*Passage provided*.
▬▬▬▬▬▬▬▬▬▬

Open Side Menu Go to the Top
Register
Math/tech knowledge necessary to build a worthwhile predictive model Math/tech knowledge necessary to build a worthwhile predictive model

06-04-2019 , 02:56 PM
Cliff Notes
  • Can you build a simple predictive model that is worth anything with a basic knowledge of statistics?

TL;DR
Hi all -- I am very new to, but very interested in, the art of betting sports and would like to build a basic predictive model as part of my betting process. However, I'm wondering if it's even possible to build a basic model with any value given my basic math knowledge.

I am an accountant by trade. The highest math courses I've ever taken are business statistics and business calculus in college, and that was 15 years ago at this point (damn I got old quick).

▬▬▬▬▬▬▬▬▬▬

Text and item location entries:
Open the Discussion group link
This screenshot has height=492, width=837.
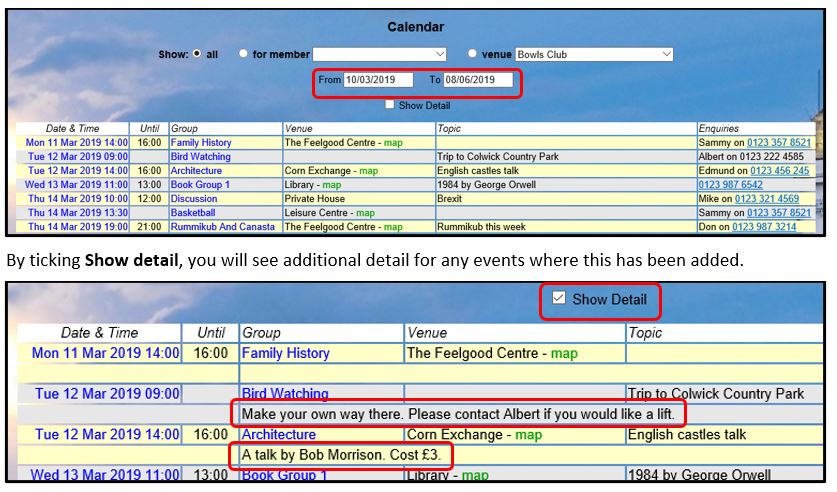click(x=194, y=199)
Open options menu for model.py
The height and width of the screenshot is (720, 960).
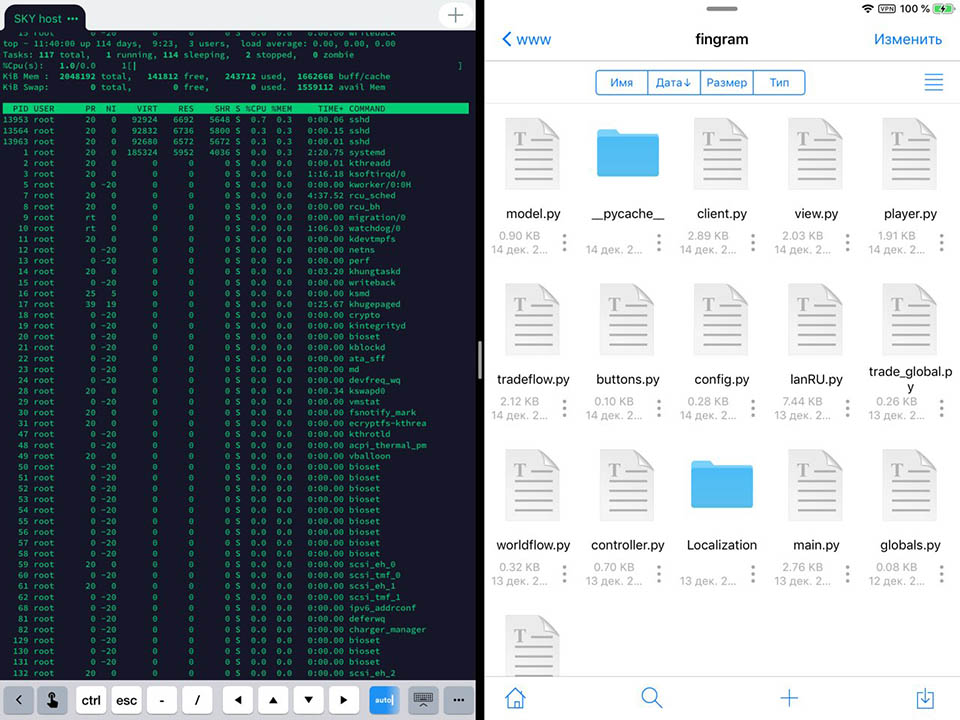pos(565,243)
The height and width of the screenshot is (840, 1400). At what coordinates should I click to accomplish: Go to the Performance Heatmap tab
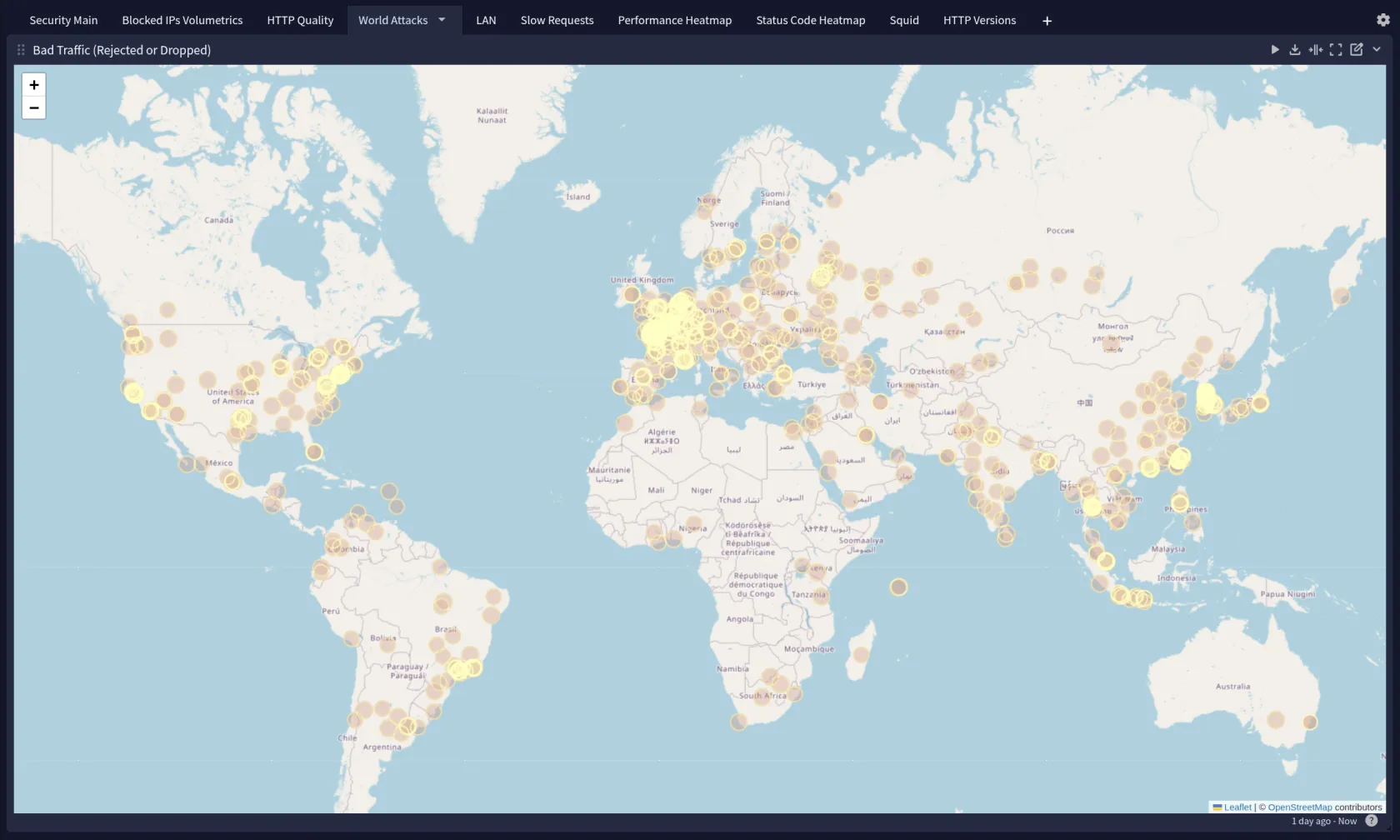(674, 20)
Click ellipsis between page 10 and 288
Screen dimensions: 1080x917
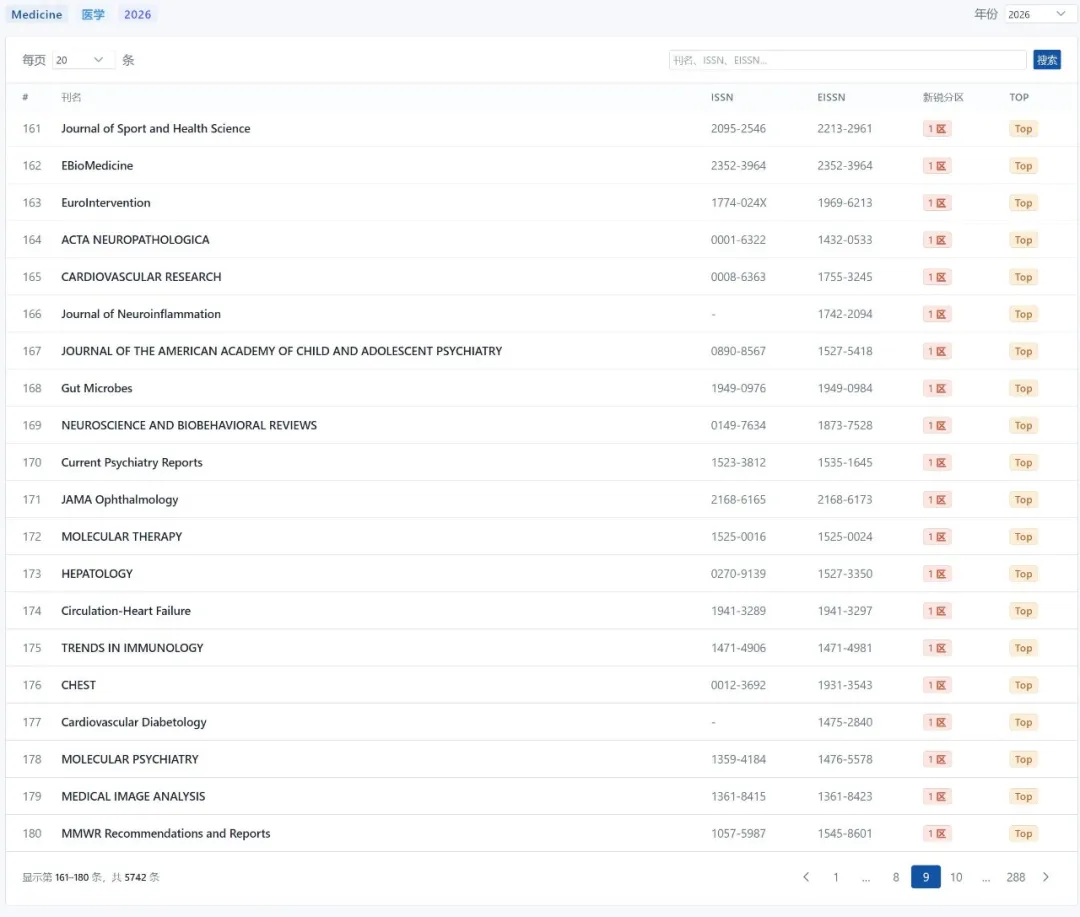[x=986, y=877]
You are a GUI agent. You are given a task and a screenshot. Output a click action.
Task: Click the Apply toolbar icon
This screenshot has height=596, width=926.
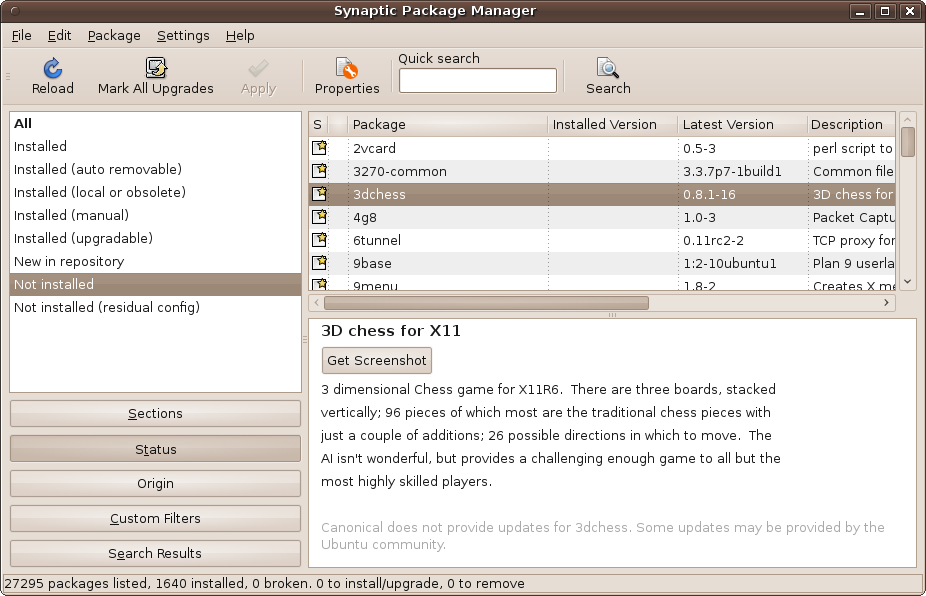point(257,70)
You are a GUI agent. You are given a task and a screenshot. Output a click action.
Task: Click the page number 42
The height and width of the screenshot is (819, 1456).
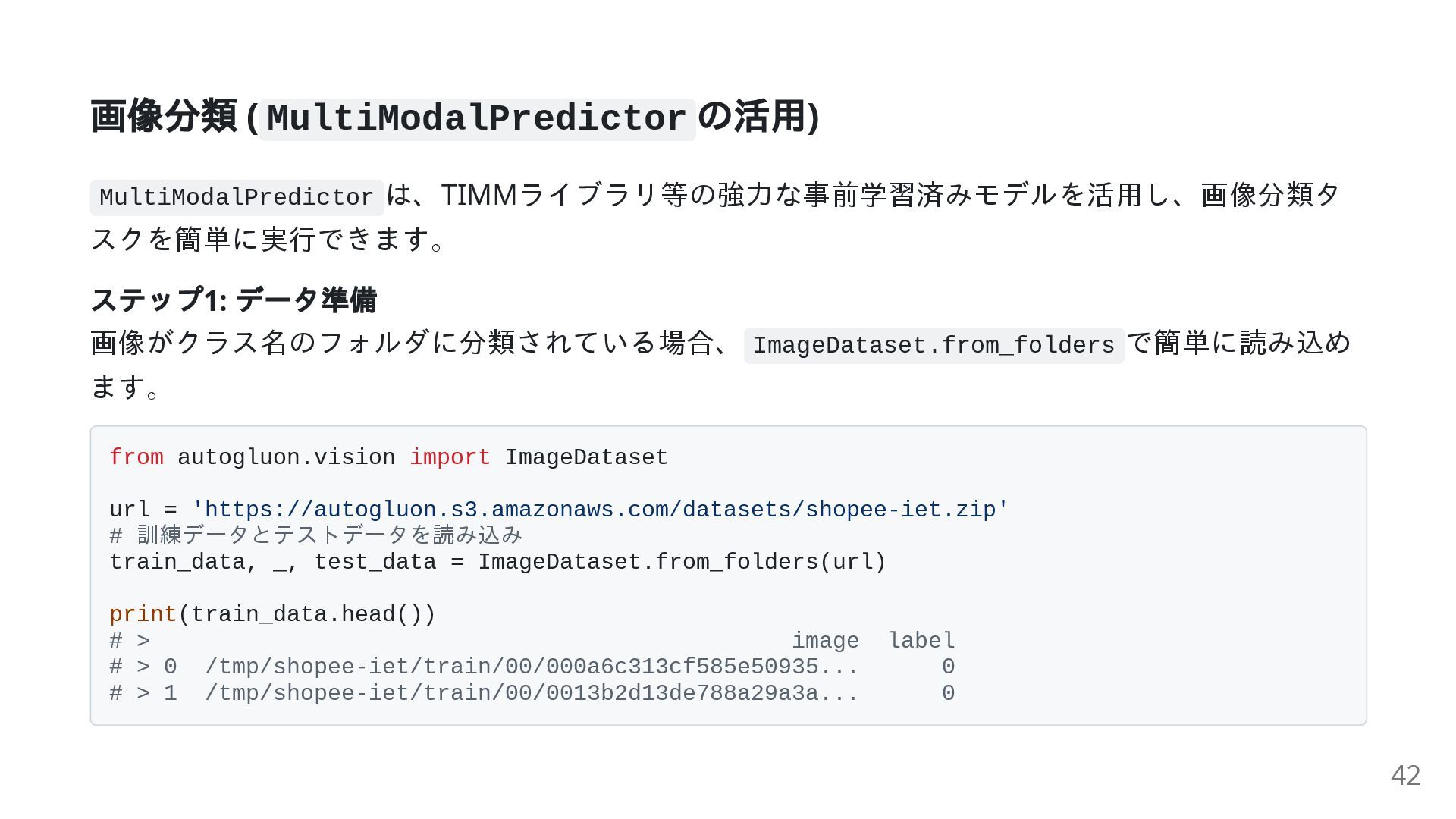pos(1405,775)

▬▬▬▬▬▬▬▬▬▬

*Exercise tasks*.
[a] In one to three sentences, explain why the poster in the forum thread doubts that a basic predictive model of any value is possible for them.
[b] Render the lines of the text and item location entries as a numbered list, skipping blank lines. Leave the pictures out of your answer.

*Task-by-task answers*.
[a] The poster considers their math knowledge basic. The highest math courses they have taken are business statistics and business calculus in college, and that was 15 years ago.

[b]
1. Open the Discussion group link
2. This screenshot has height=492, width=837.
3. click(x=194, y=199)
4. Open options menu for model.py
5. The height and width of the screenshot is (720, 960).
6. pos(565,243)
7. The height and width of the screenshot is (840, 1400). At what coordinates should I click to accomplish: Go to the Performance Heatmap tab
8. (674, 20)
9. Click ellipsis between page 10 and 288
10. Screen dimensions: 1080x917
11. [x=986, y=877]
12. You are a GUI agent. You are given a task and a screenshot. Output a click action.
13. Task: Click the Apply toolbar icon
14. This screenshot has height=596, width=926.
15. point(257,70)
16. You are a GUI agent. You are given a task and a screenshot. Output a click action.
17. Task: Click the page number 42
18. The height and width of the screenshot is (819, 1456).
19. pos(1405,775)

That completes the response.